Please return all lines in the listing holding the word "Glycemic".
┌────────
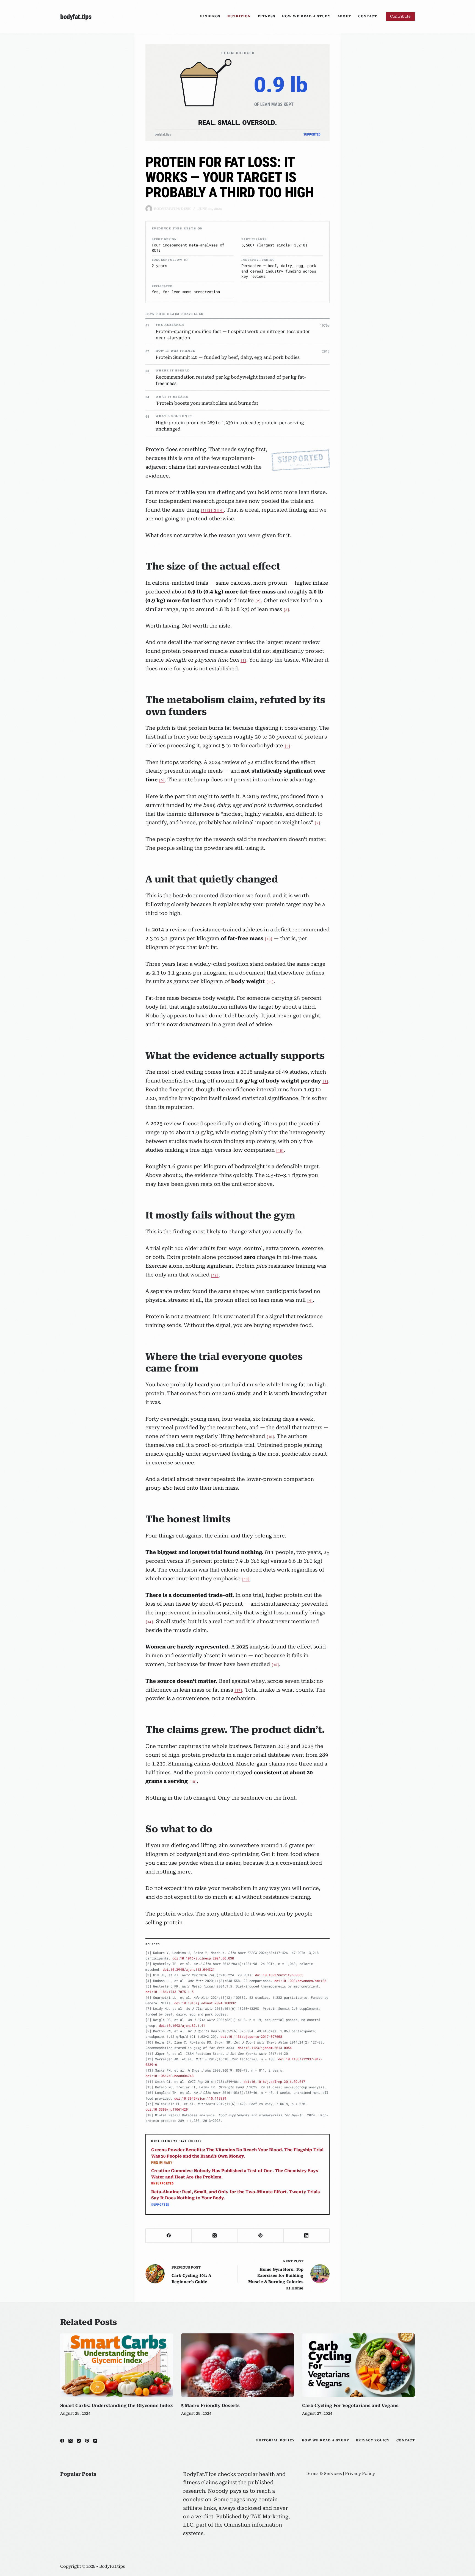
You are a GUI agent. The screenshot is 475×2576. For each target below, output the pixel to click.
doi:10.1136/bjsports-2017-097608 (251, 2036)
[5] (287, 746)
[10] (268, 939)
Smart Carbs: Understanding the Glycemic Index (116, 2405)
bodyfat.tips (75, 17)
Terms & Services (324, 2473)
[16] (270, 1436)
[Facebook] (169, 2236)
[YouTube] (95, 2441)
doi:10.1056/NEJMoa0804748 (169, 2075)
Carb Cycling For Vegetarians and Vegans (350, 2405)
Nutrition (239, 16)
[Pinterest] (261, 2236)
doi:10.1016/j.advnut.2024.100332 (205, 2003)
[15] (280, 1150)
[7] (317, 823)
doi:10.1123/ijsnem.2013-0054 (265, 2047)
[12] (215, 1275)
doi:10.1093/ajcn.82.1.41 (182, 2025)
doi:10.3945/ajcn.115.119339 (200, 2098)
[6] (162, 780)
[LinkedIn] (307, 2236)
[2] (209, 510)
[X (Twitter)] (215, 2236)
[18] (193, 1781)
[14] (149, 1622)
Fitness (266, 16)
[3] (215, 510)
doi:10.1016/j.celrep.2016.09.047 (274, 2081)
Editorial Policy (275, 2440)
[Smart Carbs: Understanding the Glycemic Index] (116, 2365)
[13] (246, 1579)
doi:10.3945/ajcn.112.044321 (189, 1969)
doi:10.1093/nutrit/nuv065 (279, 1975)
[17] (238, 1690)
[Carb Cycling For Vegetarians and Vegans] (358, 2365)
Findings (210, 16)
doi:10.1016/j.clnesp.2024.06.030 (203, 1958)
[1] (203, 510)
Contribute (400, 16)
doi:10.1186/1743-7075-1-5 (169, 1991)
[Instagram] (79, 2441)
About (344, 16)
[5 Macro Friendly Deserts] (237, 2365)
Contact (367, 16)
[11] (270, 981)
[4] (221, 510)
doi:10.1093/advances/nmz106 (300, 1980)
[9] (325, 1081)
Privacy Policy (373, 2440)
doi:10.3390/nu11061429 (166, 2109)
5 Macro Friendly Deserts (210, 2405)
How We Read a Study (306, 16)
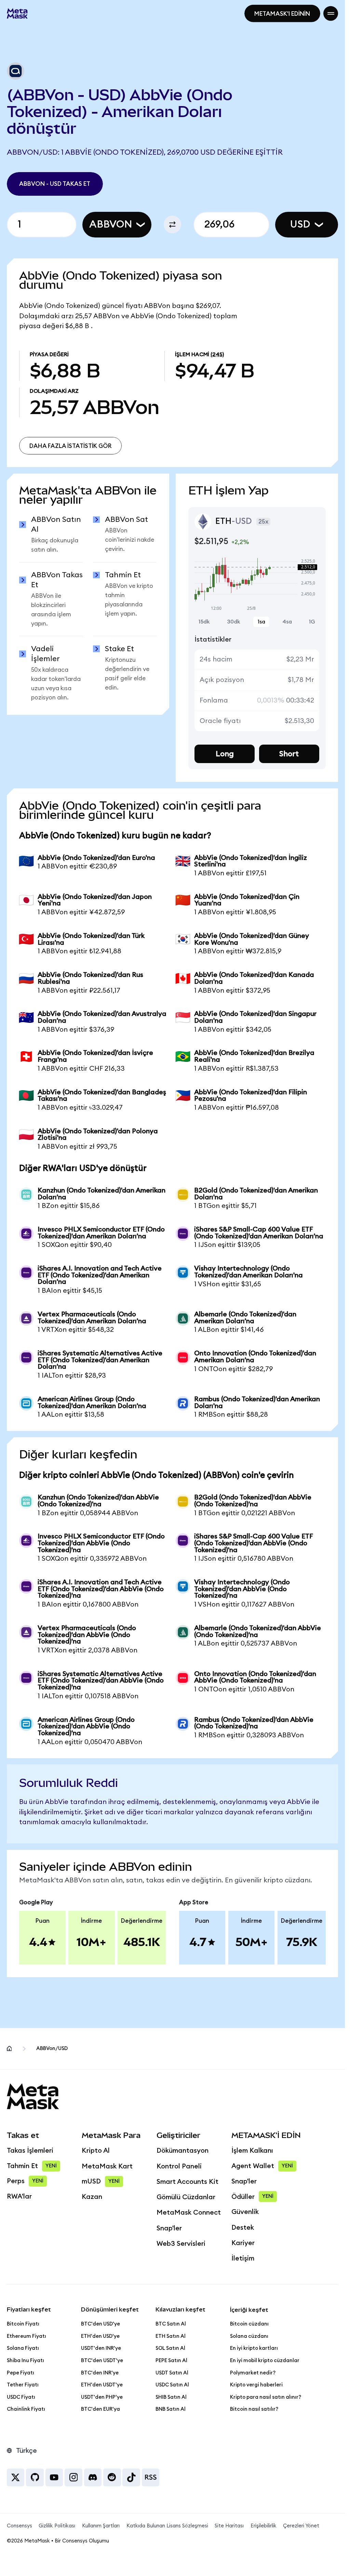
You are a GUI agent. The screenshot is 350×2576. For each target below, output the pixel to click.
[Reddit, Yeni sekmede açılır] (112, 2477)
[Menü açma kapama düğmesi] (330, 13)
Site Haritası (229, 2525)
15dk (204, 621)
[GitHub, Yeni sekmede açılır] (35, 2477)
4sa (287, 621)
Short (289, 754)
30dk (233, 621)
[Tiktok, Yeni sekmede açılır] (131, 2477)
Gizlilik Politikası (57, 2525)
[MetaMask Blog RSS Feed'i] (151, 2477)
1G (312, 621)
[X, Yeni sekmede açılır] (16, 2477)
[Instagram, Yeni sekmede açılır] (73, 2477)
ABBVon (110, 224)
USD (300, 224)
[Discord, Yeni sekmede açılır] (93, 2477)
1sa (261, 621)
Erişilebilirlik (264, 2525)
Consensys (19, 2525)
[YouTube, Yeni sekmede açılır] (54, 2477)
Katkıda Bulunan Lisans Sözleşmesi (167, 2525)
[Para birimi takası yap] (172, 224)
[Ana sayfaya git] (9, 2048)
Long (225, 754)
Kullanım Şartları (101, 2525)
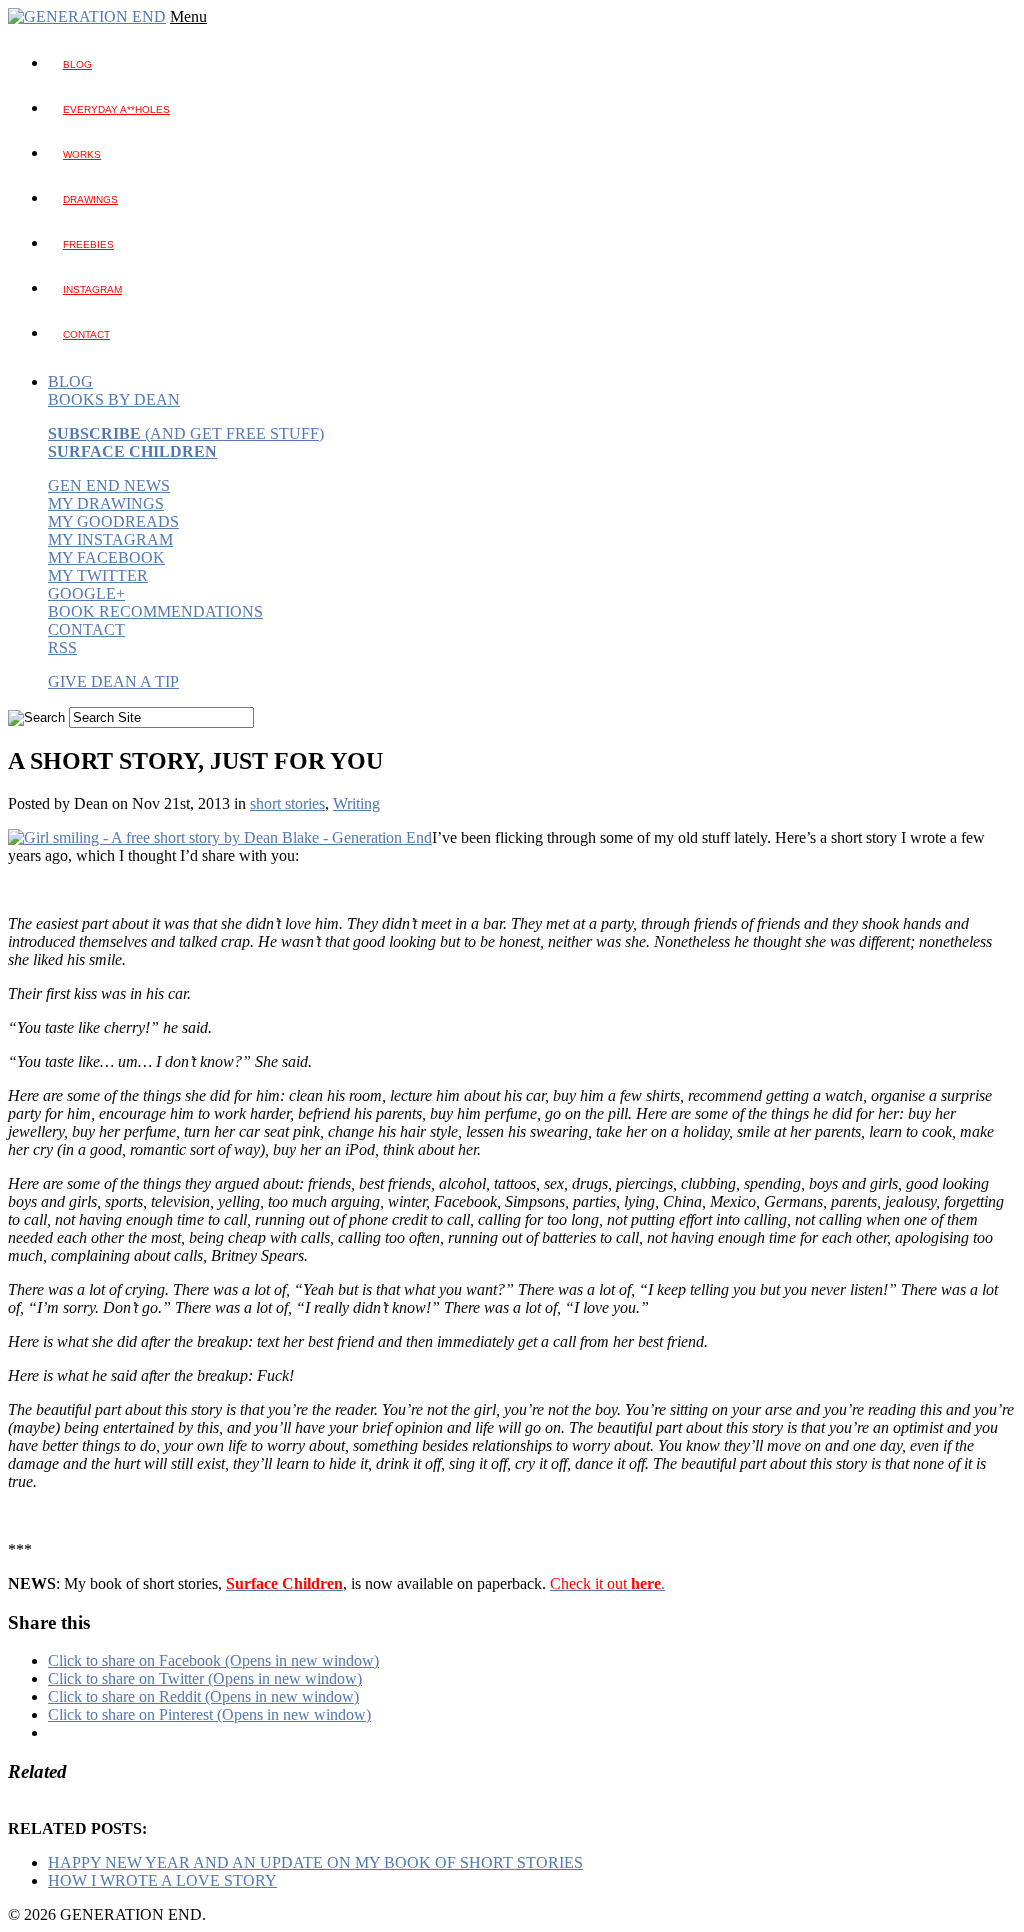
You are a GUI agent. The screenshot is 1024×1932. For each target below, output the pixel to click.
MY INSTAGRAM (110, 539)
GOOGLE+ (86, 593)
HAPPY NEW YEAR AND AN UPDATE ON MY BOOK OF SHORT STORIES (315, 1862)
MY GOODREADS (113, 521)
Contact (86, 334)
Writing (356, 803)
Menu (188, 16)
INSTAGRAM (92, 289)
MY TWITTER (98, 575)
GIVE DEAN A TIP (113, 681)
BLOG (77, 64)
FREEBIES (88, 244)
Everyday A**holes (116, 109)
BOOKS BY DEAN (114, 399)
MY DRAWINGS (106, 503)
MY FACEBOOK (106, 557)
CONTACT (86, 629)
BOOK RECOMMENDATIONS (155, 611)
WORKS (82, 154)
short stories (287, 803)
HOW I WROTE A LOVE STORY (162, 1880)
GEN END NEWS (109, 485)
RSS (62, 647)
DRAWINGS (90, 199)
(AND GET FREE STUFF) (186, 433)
└────────
= Worked solution =
Smart Carbs: Understanding the Glycemic Index (116, 2405)
[Smart Carbs: Understanding the Glycemic Index] (116, 2365)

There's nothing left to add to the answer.